The GMC has been accused in the past of placing an unrealistically positive spin on doctors’ views of revalidation. It would need Alastair Campbell on his very best form to put much of a sheen on the feedback from the revalidation pilots.
Take this choice quote from an LMC chair who describes himself as an enthusiast for appraisal and revalidation: ‘I spent weekend after weekend trying to fathom it out. My wife and I joke that it almost cost our marriage.’
Other GPs involved in the revalidation pilots warned the workload was ‘huge’ and that GPs received the scheme ‘far less well than hospitals’, which is some claim, given the deep lack of enthusiasm for revalidation uncovered by early reports from the secondary care pilots.
The Revalidation Support Team, which includes the GMC, argues it is not revalidation itself that has caused difficulties, but the IT system used in the pilots, which even leads for the scheme admit was ‘clunky’ and unreliable. It claims the software, which we reveal is now being scrapped, was only ever intended for the pilots, and that its labyrinthine complexity was put in place not because revalidation requires it, but to allow the scheme to be monitored in detail during its evaluation. In other words, revalidation has so far failed in pilots not because it is a failed scheme, but because failure was built into the piloting process. It’s a bit like those existential arguments about fly-on-the-wall documentaries, and whether the very fact that real life is being recorded means it ceases to be real.

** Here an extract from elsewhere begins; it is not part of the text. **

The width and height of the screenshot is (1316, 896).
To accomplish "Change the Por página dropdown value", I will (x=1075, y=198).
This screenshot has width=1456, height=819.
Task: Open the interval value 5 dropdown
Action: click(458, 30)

For GPs involved in the pilots, such distinctions are of course irrelevant – their experience of revalidation was defined by and indivisible from the purgatory they went through to make the software work. A second set of pilots will now take the level of technical sophistication down a notch or two, asking GPs to record their learning needs, evidence of CPD hours and 360-degree feedback not online, but on printed PDFs. If these pilots fail, will that be blamed on pilot-specific factors too? Dodgy paper stock perhaps, or print jams?
So far, the GMC has traded heavily on the goodwill of GPs, many of whom have taken part in pilots of revalidation to no personal benefit, but because they supported the principle of good-quality appraisal and wanted to get the scheme right for the profession. But the GMC’s leaders must realise there is a limit to that goodwill. Revalidation is now being pushed through in an environment very different from the one in which it was conceived – one in which the public’s Shipman-related fears have faded, and in which GPs are already faced by the bureaucratic complexity of commissioning and the Care Quality Commission.
If the GMC hopes to retain the support of the profession, it needs to pilot revalidation in conditions as close as possible to those it expects the final scheme to take, and to demonstrate unequivocally that under those conditions the scheme is workable and practicable, alongside the numerous other demands GPs have on their efforts and time. If it can’t manage that, revalidation is destined for the dustbin and no amount of spin will save it.
Responsibility without power
The Government insists it still intends to push ahead in April 2013 with plans for a quality premium, which will be focused largely on the outcomes GPs achieve through their commissioning decisions, but won’t be awarded if the budget busts. That then heaps a considerable responsibility on GPs’ shoulders, for not only ensuring their commissioning improves patient care and reduces inequalities, but does so while sticking to a painfully tight financial settlement. So it’s alarming that GPs will carry that responsibility alone while being asked to cede much of the power over commissioning to a myriad of other health professionals and managers. Clinical senates, the NHS Commissioning Board, local authorities and Monitor will all have their say over the key decisions taken by the new clinical commissioning groups. But only GPs face being held to account for their decisions via their pay packets.